“There wouldn’t be.” He stared at his hands, clawing his way back to the present. They were trembling so hard it was like they were vibrating. “No one knows about Val. Not my manager, not anyone.”
“Val was your…”
“Sister,” he informed her quietly.
“I see,” she said, setting her notebook aside and relaxing into her chair. “How long ago did she—”
“It’ll be ten years this summer. I was sixteen. It was her nineteenth birthday.”
She nodded. “I don’t want to push you. Just tell me as much as you’re comfortable sharing and stop when you need to.”
She was using kid gloves on him. Maybe he should’ve appreciated that, but for some reason, it only added fuel to his already raging fire.
“As much as I’m comfortable sharing?” He glared at her, standing and spreading his arms wide. “Do I fucking look comfortable to you?”
Her eyes widened but she kept her composure. “Fine. Then tell me what makes you uncomfortable. Push yourself until you can’t. You’re safe here.”
He huffed out a harsh breath. “Safe.

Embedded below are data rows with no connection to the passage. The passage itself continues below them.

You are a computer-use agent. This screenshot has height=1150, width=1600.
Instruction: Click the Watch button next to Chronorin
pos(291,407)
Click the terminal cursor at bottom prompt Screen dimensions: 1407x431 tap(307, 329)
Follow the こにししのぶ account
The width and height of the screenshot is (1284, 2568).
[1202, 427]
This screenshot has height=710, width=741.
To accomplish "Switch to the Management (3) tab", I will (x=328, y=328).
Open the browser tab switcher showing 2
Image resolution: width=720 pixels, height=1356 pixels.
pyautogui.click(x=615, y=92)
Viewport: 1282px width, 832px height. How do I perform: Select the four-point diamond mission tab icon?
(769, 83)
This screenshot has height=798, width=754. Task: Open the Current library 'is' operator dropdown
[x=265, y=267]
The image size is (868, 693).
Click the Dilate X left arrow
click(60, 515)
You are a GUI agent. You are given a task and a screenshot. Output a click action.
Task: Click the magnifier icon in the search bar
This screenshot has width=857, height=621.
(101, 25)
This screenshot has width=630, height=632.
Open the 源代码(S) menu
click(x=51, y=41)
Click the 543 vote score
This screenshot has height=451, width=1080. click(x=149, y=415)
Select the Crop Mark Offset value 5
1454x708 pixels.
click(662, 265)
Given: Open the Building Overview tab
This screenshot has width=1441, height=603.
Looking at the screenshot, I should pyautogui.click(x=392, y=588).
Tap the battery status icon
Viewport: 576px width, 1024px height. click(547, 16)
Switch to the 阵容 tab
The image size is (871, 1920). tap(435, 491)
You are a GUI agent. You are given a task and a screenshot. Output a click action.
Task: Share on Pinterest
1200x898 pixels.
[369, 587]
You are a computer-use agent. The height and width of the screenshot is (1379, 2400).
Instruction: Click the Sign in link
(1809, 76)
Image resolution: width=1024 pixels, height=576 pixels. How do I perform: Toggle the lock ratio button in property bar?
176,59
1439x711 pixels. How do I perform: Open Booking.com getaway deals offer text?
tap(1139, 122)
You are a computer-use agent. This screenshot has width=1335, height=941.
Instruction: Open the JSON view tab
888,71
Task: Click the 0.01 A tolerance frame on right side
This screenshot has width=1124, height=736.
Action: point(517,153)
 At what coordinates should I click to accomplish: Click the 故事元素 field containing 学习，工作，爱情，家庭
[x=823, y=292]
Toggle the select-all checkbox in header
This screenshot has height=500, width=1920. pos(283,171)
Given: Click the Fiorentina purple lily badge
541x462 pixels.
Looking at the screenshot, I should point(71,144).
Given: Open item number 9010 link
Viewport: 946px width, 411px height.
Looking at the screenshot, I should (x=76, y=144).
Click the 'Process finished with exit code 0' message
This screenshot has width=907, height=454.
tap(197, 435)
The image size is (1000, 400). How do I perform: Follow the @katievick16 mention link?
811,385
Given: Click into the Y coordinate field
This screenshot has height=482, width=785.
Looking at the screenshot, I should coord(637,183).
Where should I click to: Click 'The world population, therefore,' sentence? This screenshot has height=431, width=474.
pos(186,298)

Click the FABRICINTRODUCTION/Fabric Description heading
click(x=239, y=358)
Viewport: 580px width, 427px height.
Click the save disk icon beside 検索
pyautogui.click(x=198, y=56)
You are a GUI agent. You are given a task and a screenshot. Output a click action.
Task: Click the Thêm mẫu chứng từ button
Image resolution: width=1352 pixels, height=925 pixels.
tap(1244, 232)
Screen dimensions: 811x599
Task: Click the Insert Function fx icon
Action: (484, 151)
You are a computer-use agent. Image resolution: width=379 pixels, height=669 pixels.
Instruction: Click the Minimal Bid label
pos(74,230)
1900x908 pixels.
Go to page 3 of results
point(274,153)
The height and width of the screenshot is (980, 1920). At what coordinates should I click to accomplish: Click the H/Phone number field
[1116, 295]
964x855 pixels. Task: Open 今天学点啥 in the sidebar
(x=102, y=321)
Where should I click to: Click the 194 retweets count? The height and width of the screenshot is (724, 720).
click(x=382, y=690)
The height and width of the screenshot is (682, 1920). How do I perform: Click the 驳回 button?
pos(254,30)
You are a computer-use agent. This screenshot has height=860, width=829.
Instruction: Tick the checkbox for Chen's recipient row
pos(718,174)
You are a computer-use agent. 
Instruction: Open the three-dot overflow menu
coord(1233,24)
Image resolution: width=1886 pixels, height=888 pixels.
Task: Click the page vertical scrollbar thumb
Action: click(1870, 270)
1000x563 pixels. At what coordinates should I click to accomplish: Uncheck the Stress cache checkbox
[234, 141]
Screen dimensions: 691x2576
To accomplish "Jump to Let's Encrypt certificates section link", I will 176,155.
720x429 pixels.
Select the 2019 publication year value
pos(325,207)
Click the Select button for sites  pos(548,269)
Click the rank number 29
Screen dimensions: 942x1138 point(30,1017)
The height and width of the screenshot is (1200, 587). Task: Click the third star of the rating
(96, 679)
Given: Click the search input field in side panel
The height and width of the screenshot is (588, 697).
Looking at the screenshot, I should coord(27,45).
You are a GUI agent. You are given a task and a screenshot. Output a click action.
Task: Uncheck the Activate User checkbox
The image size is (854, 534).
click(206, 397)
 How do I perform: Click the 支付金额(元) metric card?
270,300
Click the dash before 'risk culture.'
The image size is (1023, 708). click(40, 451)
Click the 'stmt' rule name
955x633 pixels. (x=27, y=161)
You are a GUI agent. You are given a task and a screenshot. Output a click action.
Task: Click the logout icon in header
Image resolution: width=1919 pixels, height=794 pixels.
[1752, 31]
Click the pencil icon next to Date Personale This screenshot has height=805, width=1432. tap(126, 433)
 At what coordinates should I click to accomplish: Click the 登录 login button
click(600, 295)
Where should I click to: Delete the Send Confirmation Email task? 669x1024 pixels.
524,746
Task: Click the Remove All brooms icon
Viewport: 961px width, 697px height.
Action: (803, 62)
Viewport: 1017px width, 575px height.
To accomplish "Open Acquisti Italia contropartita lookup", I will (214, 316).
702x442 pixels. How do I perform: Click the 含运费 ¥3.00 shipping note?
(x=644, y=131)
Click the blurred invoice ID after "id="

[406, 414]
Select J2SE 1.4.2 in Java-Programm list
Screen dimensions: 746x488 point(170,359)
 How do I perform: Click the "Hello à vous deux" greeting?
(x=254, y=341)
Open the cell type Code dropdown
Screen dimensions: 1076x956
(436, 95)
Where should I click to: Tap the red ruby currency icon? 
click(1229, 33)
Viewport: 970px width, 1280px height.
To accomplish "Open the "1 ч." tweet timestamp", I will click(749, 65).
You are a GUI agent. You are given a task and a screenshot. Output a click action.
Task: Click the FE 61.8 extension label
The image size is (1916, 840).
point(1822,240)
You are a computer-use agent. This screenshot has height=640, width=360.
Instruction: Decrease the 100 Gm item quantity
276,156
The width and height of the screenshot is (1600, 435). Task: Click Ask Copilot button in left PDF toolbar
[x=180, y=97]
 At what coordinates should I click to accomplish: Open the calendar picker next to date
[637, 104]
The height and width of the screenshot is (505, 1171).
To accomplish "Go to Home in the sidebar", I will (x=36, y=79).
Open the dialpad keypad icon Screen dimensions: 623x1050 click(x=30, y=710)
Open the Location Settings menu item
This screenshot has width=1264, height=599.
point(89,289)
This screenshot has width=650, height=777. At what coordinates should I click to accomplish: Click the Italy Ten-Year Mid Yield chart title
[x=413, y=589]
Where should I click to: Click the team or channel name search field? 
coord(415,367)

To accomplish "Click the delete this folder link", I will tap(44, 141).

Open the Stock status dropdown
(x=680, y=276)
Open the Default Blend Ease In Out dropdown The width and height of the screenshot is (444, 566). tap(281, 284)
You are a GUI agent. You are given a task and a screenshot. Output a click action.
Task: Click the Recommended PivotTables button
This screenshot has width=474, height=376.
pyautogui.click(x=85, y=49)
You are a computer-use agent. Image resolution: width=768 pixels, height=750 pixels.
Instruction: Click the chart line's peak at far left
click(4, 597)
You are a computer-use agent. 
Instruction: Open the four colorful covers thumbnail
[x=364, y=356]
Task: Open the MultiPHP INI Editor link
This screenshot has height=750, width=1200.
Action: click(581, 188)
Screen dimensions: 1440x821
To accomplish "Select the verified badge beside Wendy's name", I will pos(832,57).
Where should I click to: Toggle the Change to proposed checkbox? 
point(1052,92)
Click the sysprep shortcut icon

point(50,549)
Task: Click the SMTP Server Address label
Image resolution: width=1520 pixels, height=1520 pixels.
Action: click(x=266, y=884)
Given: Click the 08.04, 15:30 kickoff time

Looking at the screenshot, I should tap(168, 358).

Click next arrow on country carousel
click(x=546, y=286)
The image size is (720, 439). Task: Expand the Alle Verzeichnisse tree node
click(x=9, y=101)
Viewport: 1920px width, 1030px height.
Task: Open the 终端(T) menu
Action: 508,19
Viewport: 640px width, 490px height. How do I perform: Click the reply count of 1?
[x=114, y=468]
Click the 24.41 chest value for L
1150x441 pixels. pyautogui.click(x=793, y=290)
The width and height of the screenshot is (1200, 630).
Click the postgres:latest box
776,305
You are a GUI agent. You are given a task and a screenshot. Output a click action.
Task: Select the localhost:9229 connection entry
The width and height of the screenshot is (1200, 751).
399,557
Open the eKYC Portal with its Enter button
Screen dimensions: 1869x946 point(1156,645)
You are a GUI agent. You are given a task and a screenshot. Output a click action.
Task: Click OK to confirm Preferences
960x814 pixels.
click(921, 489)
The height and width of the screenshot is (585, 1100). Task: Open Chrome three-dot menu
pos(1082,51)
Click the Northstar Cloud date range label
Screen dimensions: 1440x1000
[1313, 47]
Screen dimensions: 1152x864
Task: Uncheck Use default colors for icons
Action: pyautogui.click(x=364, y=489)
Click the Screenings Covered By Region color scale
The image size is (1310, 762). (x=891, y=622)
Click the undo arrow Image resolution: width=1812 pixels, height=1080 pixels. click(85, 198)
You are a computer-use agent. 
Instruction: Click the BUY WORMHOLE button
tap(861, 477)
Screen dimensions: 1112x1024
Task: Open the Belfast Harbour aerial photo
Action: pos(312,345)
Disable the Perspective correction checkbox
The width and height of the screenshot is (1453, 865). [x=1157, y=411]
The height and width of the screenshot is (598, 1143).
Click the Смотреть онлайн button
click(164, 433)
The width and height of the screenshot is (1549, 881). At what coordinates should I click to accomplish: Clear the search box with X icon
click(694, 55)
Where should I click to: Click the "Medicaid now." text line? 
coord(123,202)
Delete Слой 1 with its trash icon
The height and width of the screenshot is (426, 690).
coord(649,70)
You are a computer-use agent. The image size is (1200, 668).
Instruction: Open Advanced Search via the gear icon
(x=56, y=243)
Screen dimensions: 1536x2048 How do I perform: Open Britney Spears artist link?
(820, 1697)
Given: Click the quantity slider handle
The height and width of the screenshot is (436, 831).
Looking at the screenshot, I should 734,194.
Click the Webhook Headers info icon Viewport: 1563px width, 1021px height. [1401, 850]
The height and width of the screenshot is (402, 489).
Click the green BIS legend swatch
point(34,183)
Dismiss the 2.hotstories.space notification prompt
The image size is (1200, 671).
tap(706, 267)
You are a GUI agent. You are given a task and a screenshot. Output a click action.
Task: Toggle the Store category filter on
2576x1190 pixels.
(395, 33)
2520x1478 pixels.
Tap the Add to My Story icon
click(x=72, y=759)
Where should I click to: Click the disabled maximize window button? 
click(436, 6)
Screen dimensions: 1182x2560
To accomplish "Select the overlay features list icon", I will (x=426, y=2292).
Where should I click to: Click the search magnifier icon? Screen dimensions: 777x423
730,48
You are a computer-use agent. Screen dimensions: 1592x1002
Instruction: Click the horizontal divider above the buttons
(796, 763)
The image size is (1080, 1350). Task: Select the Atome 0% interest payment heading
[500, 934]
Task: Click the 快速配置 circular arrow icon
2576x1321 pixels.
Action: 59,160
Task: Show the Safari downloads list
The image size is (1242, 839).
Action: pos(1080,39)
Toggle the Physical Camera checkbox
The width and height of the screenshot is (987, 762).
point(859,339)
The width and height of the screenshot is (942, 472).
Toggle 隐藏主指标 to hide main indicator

Right.” He shook his head and turned to the door. “I can’t do this right now. I’ll destroy this whole fucking room. You’ve got a lot of breakable shit in here, Doc.”
People said that the truth would set him free. Those people were wrong. The truth was that he’d failed the one person who’d protected him, who’d saved him. Lost her in the darkness. And no matter what he did, even if he adopted a dozen children from third- world countries, donated all of his money to charity, and lived the rest of his life as a monk, there was no escaping the truth.
She’d never hurt a soul. She’d been good and perfect and kind. The world had been a better place when she was in it. But now she was gone. And he was here, still damaging and destroying. It was the most fucked-up injustice he knew of.
“Van,” a female voice said so softly he barely heard it. He didn’t know if it was the doctor who’d spoken or the ghost in his head, but he didn’t stop either way. He walked out of her office and right out of the building.
Chapter Eleven
Her first day off since starting her new job and Stella Jo found herself working anyway. She suspected this would be hard to avoid since she lived where she worked.
She’d made a trip to the local bath and bed store and bought a few things for her small place and taken a three-mile jog around the property before giving in and checking on the horses. Well, mostly on Shadowdancer. Van had spooked him the night before, and she wanted to make sure she hadn’t completely lost his trust.
The hollow chill she’d tried to shake off the night before still remained. She hoped some time with the big warm bodies and beating hearts in the stables would help.
Surprisingly, Shadowdancer’s dark, oblong head was poking out of his stall as if he was waiting for her.
“Well hello there, handsome. You still mad at me?” She scooped up a handful of sweet feed from the barrel and offered it to him. He took it readily, keeping his eyes on her as he did.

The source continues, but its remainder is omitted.